# If-schleife mittendrin beenden



## Icke (8. Nov 2008)

Hallo. Ich versuche gerade etwas zu programmieren, aber komme nicht weiter. Ich möchte wenn er etwas falsches ausgibt, dass Programm beendet. Hier mein bisheriger Quellcode:

TextIO.putln("Geben Sie bitte ein Jahr an, dass groeßer ist als 1582:");
		int jahr = TextIO.getInt();
		 if (jahr<1583) TextIO.putln("Ihr eingegebenes Jahr ist nicht im Wertebereich!!!");
		  else TextIO.putln("Geben Sie nun bitte den Monat an:"); 

Nach 	 if (jahr<1583) TextIO.putln("Ihr eingegebenes Jahr ist nicht im Wertebereich!!!"); soll er das programm beenden. mit welchem befehl geht dieses? mit exit(); geht es i-wie nicht, weil dann meckert er, dass else da weg muss -.-


----------



## F.S.WhiTeY (8. Nov 2008)

break


----------



## musiKk (8. Nov 2008)

If-Schleife... 

Naja, du hast dem kleinen Codeschnipsel nach vielleicht vergessen, geschweifte Klammern um den if-Zweig zu packen.

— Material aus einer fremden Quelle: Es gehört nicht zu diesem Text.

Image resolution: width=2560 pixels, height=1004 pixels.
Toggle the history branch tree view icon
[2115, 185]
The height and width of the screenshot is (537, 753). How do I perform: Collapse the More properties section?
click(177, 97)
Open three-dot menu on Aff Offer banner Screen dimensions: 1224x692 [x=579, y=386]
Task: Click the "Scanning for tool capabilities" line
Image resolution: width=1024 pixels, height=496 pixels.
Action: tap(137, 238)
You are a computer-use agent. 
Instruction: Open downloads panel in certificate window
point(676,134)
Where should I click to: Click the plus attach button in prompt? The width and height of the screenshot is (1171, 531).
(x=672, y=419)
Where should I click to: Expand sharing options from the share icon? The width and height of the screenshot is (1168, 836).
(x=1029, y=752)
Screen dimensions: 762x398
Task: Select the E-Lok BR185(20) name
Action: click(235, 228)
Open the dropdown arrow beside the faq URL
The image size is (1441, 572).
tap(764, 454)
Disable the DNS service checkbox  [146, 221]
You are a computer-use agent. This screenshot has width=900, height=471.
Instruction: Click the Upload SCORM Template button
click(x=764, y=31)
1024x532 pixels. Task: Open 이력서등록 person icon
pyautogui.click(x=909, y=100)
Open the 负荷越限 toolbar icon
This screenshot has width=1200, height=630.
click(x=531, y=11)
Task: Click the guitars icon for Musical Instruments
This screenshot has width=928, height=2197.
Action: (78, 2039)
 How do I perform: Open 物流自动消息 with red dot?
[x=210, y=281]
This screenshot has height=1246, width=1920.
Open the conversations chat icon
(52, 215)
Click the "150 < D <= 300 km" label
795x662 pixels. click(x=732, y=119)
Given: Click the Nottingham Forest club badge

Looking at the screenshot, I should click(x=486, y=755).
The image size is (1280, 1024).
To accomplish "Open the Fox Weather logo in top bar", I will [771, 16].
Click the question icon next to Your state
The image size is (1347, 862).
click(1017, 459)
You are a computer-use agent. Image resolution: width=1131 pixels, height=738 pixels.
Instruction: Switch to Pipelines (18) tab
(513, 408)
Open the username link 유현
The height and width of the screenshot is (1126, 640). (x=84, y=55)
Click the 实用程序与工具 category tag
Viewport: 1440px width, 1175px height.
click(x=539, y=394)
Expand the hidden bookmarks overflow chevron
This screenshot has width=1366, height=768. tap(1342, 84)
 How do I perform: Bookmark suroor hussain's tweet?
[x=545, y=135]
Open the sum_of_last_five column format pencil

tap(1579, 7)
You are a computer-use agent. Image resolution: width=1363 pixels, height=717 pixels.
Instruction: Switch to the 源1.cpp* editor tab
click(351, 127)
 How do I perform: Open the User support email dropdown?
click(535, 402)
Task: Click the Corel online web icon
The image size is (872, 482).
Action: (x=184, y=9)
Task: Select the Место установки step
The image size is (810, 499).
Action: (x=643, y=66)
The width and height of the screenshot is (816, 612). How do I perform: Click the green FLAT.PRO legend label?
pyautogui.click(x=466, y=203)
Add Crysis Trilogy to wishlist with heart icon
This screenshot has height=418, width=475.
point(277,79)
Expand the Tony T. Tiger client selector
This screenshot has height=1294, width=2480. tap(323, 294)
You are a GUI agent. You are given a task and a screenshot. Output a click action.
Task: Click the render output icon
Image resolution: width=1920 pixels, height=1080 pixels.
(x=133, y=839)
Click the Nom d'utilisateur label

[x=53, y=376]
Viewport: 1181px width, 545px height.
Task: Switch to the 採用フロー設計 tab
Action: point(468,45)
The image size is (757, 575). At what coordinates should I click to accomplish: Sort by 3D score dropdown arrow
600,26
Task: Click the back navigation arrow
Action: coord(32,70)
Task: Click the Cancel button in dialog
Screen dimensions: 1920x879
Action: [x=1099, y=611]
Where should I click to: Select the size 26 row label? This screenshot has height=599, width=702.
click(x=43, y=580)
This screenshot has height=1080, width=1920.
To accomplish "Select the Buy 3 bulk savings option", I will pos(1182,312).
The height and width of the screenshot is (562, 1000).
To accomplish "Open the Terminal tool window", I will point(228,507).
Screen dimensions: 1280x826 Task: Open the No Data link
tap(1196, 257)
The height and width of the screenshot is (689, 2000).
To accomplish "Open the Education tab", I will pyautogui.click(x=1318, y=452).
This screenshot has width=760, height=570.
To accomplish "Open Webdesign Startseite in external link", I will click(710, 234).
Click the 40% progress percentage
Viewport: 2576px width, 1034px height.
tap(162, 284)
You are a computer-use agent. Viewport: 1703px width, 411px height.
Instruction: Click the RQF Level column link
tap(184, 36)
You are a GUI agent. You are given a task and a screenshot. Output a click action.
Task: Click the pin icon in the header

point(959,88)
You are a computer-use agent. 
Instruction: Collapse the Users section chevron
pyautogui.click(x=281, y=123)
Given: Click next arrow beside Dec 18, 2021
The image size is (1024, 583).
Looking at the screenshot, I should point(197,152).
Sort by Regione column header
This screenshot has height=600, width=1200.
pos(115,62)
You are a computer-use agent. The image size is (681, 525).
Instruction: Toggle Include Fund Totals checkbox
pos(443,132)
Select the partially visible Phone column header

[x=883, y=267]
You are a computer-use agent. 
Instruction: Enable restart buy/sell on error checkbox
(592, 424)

Bei mehr als einem Ausdruck stellt das anschließende else natürlich einen Syntaxfehler dar.

break hat bei if nicht wirklich was verloren.


----------



## Verjigorm (8. Nov 2008)

wenn dann ein return;


----------



## Icke (8. Nov 2008)

Syntax error on token "(", Expression expected after this token
	Syntax error on token "else", delete this token


----------



## musiKk (8. Nov 2008)

Das wird ja immer präziser. Ein wenig mehr Quellcode musst du schon langsam mal rausrücken.


----------



## Landei (8. Nov 2008)

```
if (jahr<1583) {
  TextIO.putln("Ihr eingegebenes Jahr ist nicht im Wertebereich!!!");
   System.exit(0); 
} else {
  TextIO.putln("Geben Sie nun bitte den Monat an:"); 
}
```


----------



## Icke (9. Nov 2008)

ich habe das nun mit einer while schleife gemacht.. aba danke für eure antworten ^^


----------



## Gelöschtes Mitglied 5909 (9. Nov 2008)

http://if-schleife.de/


----------



## musiKk (9. Nov 2008)

Nice!


----------